Suspeito de feminicídio morre em confronto com a PM em Águas Lindas de Goiás

Procurado há 15 dias pela morte brutal de Larissa Amaral, de 28 anos, Joselmir Miranda Silva foi localizado pela CPE e morreu após troca de tiros na véspera de Ano Novo

01/01/2026 às 12:20 por Redação Plox

Joselmir Miranda Silva, de 33 anos, procurado há 15 dias por suspeita de feminicídio, foi morto durante um confronto com policiais militares da Companhia de Policiamento Especializado (CPE) de Águas Lindas de Goiás (GO), no Entorno do Distrito Federal. De acordo com as autoridades, o tiroteio ocorreu na quarta-feira (31/12), véspera de Ano-Novo, após o suspeito tentar invadir uma residência e abrir fogo contra os PMs. Imagens registraram policiais e bombeiros correndo com o suspeito ferido.

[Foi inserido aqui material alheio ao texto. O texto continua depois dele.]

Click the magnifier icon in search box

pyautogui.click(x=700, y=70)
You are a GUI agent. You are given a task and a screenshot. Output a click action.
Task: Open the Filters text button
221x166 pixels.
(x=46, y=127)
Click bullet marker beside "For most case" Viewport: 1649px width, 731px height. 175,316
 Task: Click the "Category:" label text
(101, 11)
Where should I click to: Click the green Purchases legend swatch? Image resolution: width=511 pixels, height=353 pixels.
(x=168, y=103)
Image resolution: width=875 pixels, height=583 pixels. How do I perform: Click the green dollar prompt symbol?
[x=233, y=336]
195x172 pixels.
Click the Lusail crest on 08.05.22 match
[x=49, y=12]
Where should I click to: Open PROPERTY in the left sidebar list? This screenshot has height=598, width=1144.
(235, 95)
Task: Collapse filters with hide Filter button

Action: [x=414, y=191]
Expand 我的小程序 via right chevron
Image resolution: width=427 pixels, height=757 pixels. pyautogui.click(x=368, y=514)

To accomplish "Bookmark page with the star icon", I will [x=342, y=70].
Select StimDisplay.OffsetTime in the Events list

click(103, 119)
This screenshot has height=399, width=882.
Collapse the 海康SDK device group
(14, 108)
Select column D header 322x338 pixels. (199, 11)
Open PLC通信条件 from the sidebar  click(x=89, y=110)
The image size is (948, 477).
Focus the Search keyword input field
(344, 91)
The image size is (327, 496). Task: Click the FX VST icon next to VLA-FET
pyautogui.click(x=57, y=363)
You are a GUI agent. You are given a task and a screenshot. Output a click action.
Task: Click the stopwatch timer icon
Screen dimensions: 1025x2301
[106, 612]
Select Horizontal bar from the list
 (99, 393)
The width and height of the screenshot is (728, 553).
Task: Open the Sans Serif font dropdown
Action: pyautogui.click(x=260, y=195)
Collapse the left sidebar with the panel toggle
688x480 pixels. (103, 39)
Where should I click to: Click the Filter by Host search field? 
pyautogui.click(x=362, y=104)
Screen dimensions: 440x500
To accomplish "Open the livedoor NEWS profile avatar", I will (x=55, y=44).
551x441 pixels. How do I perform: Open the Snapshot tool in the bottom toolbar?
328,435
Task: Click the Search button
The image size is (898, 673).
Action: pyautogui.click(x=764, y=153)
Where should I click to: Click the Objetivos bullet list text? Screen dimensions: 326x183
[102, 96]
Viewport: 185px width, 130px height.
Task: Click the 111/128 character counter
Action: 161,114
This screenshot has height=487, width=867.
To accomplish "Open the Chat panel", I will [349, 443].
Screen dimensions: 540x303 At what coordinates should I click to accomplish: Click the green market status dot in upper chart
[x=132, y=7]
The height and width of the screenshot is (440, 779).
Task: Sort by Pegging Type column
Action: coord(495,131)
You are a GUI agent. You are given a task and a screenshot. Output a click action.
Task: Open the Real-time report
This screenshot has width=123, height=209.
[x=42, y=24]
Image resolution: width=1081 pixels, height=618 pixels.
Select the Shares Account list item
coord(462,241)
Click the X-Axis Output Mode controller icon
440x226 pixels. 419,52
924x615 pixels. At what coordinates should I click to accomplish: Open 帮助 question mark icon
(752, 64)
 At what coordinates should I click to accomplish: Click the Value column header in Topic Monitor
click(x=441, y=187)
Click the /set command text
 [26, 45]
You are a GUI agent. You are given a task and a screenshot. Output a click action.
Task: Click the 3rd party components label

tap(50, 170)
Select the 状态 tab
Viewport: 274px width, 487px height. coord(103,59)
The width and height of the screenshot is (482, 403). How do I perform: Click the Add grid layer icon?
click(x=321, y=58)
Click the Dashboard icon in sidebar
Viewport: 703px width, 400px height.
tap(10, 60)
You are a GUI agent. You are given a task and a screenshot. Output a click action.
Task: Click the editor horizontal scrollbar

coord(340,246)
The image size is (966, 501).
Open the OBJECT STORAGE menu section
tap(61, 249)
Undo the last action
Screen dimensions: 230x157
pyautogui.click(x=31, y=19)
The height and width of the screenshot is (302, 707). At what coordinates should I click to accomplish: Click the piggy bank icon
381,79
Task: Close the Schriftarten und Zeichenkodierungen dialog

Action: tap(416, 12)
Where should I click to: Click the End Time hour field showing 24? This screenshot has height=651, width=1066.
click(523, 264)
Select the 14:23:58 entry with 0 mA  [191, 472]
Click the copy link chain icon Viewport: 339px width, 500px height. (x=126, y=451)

Homem morreu durante confronto

Homem morreu durante confronto

Foto: Redes sociais

Segundo os militares, Joselmir foi localizado durante uma perseguição e acabou atingido depois de atacar violentamente os agentes de segurança. Ele era acusado de matar Larissa Amaral, de 28 anos, no dia 14/12, na casa onde ela morava em Águas Lindas.


Vídeo: Redes sociais

Houve tentativa de socorro

Crime brutal dentro do quarto da vítima

O homicídio ocorreu no quarto da residência de Larissa. A vítima foi encontrada nua, com o rosto muito inchado, diversas perfurações, múltiplas mordidas e grande quantidade de sangue pelo cômodo. O delegado Vinicius Máximo, do Grupo de Investigação de Homicídios (GIH), confirmou que a jovem foi vítima de estupro e espancamento, além de ter morrido por estrangulamento.

Segundo o delegado, o suspeito era o marido da tia de Larissa, o que reforça o contexto de violência dentro do círculo familiar.

Suspeito foi filmado e teria confessado a um amigo

Imagens de câmeras de segurança registraram o momento em que Joselmir invade a casa da vítima. Após o crime, ele teria ligado para um amigo e confessado o que havia feito ao dizer que "fez besteira".

No local do feminicídio, policiais militares encontraram taças de vinho, bebidas alcoólicas e camisinhas, elementos que ajudam a compor a dinâmica do crime investigado pelo GIH.